The semiparametric linear hazard regression model introduced by McKeague and Sasieni (1994) is an extension of the linear hazard regression model developed by Aalen (1980). Methods of model selection for this type of model are still underdeveloped. In the process of fitting a semiparametric linear hazard regression model one usually starts with a given set of covariates. For each covariate one has at least the following three choices: allow it to have time-varying effect; allow it to have constant effect over time; or exclude it from the model. In this paper we discuss focused information criteria (FIC) to help with this choice. In the spirit of Claeskens and Hjort (2003, 2008), `focused' means that one is interested in one specific quantity, e.g. the probability of survival of a patient with a certain set of covariates up to a given time. The FIC involves estimating the mean squared error of the estimator of the quantity one is interested in, and the chosen model is the one minimising this estimated mean squared error. The focused model selection machinery is extended to allow for weighted versions, leading to a suitable wFIC method that aims at finding models that lead to good estimates of a given list of parameters, such as survival probabilities for a subset of patients or for a specified region of covariate vectors. In addition to developing model selection criteria, methods associated with averaging across the best models are also discussed. We illustrate these methods of model selection in a real data situation.

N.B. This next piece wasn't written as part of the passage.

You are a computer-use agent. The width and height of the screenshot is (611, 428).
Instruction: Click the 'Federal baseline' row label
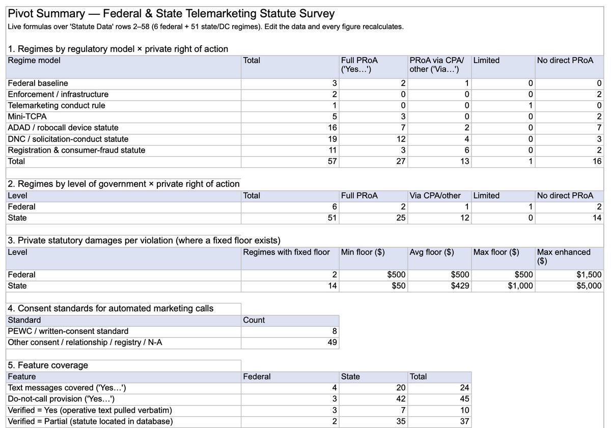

翻译：McKeague与Sasieni（1994）提出的半参数线性风险回归模型，是对Aalen（1980）发展的线性风险回归模型的扩展。针对此类模型的模型选择方法仍不完善。在拟合半参数线性风险回归模型的过程中，通常从一组给定的协变量开始。对于每个协变量，研究者至少面临以下三种选择：允许其具有时变效应；允许其具有随时间不变的恒定效应；或将其从模型中排除。本文探讨了用于辅助该选择的聚焦信息准则（FIC）。依照Claeskens与Hjort（2003，2008）的思想，“聚焦”意味着研究者关注某个特定量，例如具有特定协变量组合的患者在给定时间前的生存概率。FIC涉及估计目标量估计量的均方误差，所选模型即为使该估计均方误差最小化的模型。该聚焦模型选择机制被扩展至加权版本，形成了旨在寻找能对给定参数列表（如特定患者子集或协变量向量指定区域的生存概率）提供良好估计的模型的wFIC方法。除发展模型选择准则外，本文还讨论了基于最优模型进行模型平均的相关方法。我们通过实际数据案例展示了这些模型选择方法的应用。